Aim: Arrange the stretch of the material from the line containing "Given: Click the 22 Views counter" through the line containing "pyautogui.click(x=889, y=711)" as a Markdown table with the columns Row and Line, leaving out blank lines.

(A run of records)
---

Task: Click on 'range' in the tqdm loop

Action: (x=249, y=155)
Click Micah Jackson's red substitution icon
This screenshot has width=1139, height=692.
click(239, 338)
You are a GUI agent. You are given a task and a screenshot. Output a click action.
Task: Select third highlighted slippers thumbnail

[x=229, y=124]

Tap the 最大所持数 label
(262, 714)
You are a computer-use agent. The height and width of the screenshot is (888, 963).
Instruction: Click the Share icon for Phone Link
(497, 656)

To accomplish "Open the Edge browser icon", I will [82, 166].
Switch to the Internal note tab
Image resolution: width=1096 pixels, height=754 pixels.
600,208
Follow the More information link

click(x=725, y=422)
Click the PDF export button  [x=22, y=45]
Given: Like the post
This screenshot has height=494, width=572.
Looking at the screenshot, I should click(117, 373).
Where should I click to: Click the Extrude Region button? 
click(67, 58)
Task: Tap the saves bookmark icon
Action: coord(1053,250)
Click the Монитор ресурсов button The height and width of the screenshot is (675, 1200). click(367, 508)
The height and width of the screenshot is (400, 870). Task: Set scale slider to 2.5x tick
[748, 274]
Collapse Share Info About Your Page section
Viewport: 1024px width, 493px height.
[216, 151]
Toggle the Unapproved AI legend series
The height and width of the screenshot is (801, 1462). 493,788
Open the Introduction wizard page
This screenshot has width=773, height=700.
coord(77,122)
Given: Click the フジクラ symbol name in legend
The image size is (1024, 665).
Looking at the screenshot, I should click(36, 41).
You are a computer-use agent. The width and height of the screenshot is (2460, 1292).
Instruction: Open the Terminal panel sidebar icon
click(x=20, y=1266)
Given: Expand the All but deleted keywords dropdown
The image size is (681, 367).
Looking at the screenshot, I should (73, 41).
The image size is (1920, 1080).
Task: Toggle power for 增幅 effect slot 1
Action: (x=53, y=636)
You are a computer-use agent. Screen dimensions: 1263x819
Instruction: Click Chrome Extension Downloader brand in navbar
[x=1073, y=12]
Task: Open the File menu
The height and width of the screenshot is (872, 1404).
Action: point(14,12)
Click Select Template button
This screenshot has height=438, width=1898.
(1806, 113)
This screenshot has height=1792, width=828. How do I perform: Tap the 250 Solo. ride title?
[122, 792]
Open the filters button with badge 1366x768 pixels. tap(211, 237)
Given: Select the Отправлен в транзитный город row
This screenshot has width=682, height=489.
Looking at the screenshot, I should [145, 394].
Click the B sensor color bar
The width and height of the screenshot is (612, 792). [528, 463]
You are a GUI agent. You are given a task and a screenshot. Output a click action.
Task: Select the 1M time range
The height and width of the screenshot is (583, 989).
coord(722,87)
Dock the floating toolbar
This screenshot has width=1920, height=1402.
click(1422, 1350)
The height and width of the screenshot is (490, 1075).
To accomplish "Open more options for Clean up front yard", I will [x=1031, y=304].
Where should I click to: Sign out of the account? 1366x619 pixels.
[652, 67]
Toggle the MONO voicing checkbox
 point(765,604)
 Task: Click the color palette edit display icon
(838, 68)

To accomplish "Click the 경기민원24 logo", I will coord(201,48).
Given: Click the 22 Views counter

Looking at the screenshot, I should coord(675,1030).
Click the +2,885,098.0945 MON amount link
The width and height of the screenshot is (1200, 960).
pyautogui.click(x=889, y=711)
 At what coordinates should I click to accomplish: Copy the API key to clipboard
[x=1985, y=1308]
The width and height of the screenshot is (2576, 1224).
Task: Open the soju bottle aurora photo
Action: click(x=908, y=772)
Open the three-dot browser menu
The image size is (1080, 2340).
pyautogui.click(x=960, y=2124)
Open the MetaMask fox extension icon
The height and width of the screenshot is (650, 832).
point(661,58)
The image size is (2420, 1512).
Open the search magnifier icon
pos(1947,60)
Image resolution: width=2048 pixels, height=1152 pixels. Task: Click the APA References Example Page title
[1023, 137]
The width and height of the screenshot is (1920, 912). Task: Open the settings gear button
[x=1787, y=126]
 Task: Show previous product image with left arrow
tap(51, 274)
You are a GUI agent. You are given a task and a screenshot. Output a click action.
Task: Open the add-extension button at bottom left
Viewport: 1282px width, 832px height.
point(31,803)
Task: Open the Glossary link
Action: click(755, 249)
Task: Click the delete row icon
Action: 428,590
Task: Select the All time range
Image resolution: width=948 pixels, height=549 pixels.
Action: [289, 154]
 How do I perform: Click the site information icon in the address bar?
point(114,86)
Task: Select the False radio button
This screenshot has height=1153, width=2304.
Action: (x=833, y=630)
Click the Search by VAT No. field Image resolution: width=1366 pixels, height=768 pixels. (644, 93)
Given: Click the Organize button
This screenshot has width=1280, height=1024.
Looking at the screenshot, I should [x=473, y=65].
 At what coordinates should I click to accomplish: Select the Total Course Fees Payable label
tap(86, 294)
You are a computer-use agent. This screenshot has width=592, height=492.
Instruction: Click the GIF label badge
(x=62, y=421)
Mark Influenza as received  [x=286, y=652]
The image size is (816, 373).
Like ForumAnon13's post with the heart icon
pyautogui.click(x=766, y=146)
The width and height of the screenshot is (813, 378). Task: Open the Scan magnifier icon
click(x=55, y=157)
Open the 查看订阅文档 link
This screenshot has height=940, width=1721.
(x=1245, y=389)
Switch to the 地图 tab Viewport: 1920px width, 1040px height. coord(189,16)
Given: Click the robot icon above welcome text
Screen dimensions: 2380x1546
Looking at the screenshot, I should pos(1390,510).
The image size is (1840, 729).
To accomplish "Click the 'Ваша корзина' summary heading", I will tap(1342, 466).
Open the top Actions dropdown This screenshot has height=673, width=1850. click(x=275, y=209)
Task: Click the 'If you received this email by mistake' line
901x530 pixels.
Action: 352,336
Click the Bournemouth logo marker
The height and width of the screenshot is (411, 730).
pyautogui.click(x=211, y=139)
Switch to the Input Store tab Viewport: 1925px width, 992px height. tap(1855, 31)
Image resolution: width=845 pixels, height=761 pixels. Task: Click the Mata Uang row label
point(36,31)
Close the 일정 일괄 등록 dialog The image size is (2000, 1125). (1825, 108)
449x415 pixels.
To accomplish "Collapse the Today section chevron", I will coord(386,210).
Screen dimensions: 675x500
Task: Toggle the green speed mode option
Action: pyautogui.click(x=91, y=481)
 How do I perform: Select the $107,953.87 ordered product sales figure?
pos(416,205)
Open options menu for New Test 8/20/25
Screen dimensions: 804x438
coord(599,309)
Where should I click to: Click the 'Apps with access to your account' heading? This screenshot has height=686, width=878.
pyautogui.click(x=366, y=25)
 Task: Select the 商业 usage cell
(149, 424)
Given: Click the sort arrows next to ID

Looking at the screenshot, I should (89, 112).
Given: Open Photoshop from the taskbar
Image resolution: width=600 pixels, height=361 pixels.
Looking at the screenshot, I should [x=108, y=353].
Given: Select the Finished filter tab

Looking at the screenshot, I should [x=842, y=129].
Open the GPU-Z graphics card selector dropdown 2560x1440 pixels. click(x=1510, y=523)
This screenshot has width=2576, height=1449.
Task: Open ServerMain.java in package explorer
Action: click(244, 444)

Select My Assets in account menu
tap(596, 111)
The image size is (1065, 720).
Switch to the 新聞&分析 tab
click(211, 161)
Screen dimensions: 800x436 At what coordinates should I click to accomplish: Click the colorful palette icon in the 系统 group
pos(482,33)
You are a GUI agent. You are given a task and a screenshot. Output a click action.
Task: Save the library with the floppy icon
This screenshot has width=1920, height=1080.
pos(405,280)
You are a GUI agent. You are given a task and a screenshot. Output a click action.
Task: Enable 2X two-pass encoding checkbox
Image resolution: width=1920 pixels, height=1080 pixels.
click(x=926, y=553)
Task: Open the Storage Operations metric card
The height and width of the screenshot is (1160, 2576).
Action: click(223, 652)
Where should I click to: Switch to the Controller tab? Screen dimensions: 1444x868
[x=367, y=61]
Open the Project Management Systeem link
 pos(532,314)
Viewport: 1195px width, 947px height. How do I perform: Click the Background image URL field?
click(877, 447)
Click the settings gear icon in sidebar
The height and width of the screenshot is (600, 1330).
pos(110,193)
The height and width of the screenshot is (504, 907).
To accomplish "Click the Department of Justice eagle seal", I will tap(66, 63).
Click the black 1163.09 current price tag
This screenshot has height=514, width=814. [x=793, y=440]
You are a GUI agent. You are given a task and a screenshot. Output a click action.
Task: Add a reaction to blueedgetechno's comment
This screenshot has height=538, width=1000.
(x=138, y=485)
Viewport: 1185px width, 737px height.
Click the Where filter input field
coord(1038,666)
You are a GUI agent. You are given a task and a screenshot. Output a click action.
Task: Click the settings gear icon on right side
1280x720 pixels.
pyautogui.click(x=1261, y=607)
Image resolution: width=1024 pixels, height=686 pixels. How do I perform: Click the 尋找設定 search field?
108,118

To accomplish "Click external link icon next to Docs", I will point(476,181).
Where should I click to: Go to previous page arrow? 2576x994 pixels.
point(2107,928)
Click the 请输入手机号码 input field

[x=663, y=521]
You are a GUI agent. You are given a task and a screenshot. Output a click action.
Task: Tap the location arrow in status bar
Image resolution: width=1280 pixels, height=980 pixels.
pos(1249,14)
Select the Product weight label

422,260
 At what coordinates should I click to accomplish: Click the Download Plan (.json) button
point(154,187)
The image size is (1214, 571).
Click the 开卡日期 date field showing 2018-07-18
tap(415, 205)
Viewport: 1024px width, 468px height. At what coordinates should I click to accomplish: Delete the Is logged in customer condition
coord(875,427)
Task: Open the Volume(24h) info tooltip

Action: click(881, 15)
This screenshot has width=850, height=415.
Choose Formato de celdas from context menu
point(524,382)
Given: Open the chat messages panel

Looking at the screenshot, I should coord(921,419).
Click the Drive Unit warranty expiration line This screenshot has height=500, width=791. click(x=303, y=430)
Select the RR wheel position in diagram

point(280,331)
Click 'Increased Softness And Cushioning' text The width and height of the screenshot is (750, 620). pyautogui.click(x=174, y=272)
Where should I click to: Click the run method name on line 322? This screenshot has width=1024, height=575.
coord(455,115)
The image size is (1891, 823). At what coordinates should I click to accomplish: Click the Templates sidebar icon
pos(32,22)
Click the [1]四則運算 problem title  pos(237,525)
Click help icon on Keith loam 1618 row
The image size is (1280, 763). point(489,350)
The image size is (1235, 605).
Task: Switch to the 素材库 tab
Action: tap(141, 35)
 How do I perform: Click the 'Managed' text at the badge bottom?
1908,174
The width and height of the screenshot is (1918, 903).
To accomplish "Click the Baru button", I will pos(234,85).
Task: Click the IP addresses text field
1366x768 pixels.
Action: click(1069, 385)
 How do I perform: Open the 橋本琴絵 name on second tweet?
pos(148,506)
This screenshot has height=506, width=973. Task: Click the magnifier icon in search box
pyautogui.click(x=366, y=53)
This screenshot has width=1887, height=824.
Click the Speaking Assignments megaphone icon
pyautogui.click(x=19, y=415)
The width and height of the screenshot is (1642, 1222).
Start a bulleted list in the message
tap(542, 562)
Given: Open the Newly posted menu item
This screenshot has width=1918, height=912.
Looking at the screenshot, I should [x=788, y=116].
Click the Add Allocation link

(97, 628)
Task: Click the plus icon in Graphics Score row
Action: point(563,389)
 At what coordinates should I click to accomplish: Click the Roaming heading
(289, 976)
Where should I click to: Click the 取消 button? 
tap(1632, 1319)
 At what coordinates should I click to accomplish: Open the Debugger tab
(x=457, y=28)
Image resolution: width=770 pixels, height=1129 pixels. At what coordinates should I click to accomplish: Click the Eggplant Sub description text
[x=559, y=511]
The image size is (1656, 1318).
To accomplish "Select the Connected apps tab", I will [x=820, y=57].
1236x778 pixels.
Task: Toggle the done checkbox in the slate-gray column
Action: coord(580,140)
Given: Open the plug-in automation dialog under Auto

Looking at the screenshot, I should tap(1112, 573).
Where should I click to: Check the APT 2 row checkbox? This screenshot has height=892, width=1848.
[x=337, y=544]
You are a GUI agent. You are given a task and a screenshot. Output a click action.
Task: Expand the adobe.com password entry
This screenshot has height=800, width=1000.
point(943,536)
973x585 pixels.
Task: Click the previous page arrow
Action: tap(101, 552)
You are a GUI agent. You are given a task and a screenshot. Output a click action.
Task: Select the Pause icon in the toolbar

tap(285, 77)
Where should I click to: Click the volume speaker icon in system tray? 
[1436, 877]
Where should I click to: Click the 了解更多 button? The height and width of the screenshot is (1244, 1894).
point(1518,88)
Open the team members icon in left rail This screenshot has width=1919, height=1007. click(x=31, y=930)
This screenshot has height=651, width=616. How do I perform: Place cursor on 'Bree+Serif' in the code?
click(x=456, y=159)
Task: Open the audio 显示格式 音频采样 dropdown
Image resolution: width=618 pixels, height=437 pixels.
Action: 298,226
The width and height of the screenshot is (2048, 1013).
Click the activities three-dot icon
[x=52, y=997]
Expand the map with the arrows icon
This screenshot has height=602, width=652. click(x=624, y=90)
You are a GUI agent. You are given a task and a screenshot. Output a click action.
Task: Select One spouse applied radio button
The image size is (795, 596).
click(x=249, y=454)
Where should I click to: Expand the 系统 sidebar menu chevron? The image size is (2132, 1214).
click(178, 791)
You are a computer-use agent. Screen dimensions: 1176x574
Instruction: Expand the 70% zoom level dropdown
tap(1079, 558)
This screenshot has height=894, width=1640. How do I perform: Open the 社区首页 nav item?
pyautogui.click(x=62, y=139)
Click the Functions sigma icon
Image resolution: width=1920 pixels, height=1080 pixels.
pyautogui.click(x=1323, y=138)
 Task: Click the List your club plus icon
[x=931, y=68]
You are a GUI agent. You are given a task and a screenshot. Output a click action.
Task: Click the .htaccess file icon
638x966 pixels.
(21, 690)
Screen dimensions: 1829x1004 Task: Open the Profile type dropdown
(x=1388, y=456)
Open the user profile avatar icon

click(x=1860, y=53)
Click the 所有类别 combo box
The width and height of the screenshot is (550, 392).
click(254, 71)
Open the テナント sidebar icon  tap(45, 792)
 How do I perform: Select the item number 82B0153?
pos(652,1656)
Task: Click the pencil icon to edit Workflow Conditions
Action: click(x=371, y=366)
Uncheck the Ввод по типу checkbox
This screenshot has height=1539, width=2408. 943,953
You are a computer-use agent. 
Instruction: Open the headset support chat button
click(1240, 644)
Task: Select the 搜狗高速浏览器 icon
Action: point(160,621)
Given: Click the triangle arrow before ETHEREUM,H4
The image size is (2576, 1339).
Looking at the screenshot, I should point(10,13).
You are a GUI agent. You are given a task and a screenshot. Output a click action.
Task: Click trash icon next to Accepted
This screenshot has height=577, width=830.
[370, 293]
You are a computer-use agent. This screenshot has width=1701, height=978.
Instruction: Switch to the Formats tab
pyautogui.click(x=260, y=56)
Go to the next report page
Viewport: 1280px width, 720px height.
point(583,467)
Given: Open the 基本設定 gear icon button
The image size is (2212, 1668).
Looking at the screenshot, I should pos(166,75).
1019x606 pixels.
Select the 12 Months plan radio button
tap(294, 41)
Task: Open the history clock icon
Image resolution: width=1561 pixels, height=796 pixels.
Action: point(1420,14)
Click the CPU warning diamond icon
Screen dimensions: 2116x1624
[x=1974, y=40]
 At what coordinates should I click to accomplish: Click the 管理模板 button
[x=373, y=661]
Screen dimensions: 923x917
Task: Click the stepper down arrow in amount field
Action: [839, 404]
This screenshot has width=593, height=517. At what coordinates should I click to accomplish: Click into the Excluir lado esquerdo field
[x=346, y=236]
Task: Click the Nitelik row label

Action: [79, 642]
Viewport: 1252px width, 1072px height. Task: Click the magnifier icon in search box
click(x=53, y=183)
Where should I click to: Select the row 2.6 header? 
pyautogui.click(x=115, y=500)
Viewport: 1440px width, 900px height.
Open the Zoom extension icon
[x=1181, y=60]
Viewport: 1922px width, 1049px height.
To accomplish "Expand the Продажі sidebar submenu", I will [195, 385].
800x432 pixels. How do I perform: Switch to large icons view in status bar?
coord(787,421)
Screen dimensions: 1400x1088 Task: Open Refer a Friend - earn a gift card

---

Answer for this exercise:
| Row | Line |
|---|---|
| 1 | Given: Click the 22 Views counter |
| 2 | Looking at the screenshot, I should coord(675,1030). |
| 3 | Click the +2,885,098.0945 MON amount link |
| 4 | The width and height of the screenshot is (1200, 960). |
| 5 | pyautogui.click(x=889, y=711) |